Results: We identified 30,548 patients (mean age 72.9 yrs. ± 12.2; (49.3 % male 50.7% female) who developed respiratory failure >24 hours after hospital admission. 16,653 (54.5%) had a medical inpatient stay and 13,895 patients (45.5%) had a surgical inpatient stay. The mean age of the medical group was 73.2 yrs. ± 12.8; and for surgical, 72.4± 11.6. In-hospital mortality was greater for medical (32.7%) than surgical patients (25.1) (P<0.0001). During the 30 days post discharge period, medical mortality was 15.3%% vs. 9.8%%, surgical.(P<0.0001). Both groups had a high rate of intubation; medical patients had more non- invasive mechanical ventilation (33% vs. 14%) (P<0.001). In the previous year the majority in both groups showed evidence of a prior hospitalization; medical patients were more likely to have been in a skilled nursing facility (26% vs. 16% resp.) (P<0.001)
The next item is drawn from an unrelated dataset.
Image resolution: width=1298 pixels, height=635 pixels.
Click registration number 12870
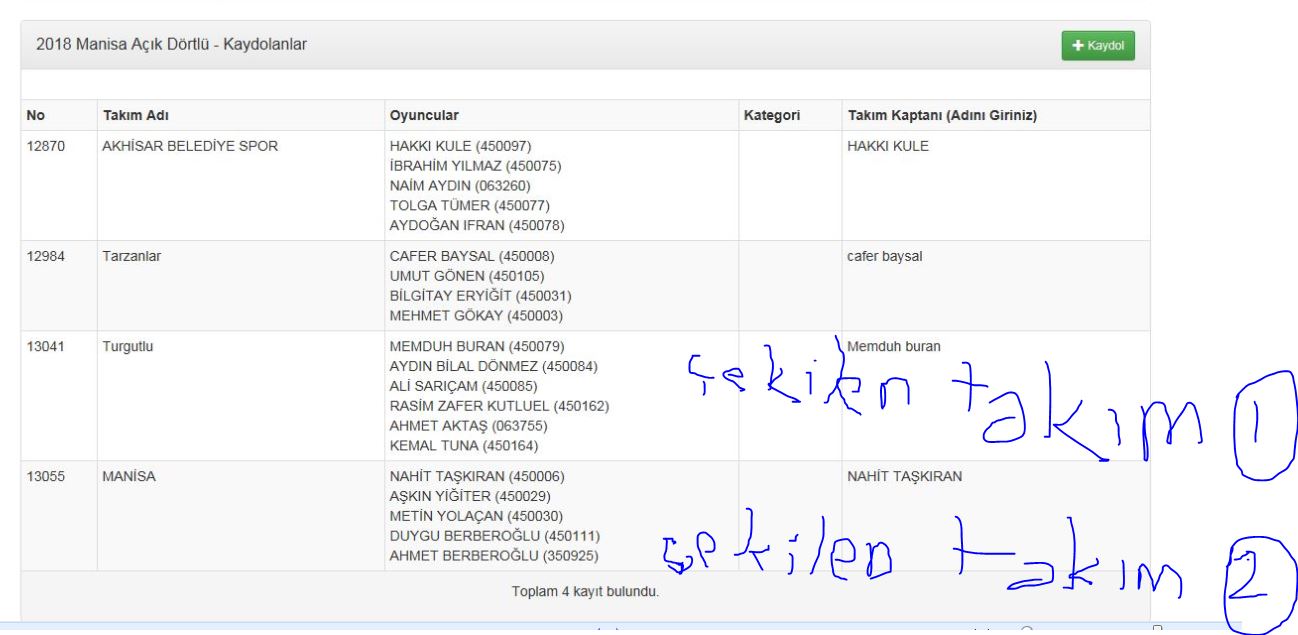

Conclusion: Medicare patients who develop respiratory failure during a hospitalization have high healthcare utilization before the index hospitalization.

Both medical and surgical groups had an unacceptably high hospital and 30 day post-hospital mortality. We suggest that respiratory compromise in hospitalized patients be carefully studied with a focus on early identification and preventive strategies to reduce respiratory failure that develops in the hospital.